INSTRUCTIONS FOR THE TASK: Format the rows from the line containing "You are a computer-use agent. Screen" through the line containing "click(290, 37)" as a two-column CSV with the headers input and output. Give one CSV line per row, with the row's text under input and its answer under output, each in a single quoted field with line breaks replaced by spaces.

-- MATERIAL SUPPLIED start --

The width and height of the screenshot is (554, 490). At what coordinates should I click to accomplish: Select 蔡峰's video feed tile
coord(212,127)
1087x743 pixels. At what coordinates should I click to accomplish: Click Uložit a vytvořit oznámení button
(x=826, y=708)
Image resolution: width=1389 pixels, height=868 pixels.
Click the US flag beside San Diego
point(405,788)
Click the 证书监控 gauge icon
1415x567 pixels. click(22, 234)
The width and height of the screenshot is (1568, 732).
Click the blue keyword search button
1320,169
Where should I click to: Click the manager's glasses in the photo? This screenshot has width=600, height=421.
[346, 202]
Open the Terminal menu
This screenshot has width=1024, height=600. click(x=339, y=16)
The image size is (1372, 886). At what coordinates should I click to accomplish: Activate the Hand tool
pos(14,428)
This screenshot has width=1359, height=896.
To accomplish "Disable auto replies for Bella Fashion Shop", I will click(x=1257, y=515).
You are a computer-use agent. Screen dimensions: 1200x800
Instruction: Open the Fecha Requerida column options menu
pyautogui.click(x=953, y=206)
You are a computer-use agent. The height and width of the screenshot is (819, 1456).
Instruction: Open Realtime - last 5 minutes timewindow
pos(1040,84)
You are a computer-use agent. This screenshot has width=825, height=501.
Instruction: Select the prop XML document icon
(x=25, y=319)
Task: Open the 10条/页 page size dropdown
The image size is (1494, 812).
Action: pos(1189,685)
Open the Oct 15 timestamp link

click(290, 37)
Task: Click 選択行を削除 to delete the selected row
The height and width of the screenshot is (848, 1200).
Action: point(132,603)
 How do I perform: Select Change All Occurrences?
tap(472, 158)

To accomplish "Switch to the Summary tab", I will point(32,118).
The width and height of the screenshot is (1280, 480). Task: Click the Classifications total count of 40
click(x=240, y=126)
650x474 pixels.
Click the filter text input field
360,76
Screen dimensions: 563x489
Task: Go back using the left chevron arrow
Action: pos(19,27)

-- MATERIAL SUPPLIED end --

SOLUTION FOR THIS EXERCISE:
input,output
"You are a computer-use agent. Screen dimensions: 1200x800 Instruction: Open the Fecha Requerida column options menu","pyautogui.click(x=953, y=206)"
"You are a computer-use agent. The height and width of the screenshot is (819, 1456). Instruction: Open Realtime - last 5 minutes timewindow","pos(1040,84)"
"You are a computer-use agent. This screenshot has width=825, height=501. Instruction: Select the prop XML document icon","(x=25, y=319)"
"Task: Open the 10条/页 page size dropdown The image size is (1494, 812).","Action: pos(1189,685)"
"Open the Oct 15 timestamp link","click(290, 37)"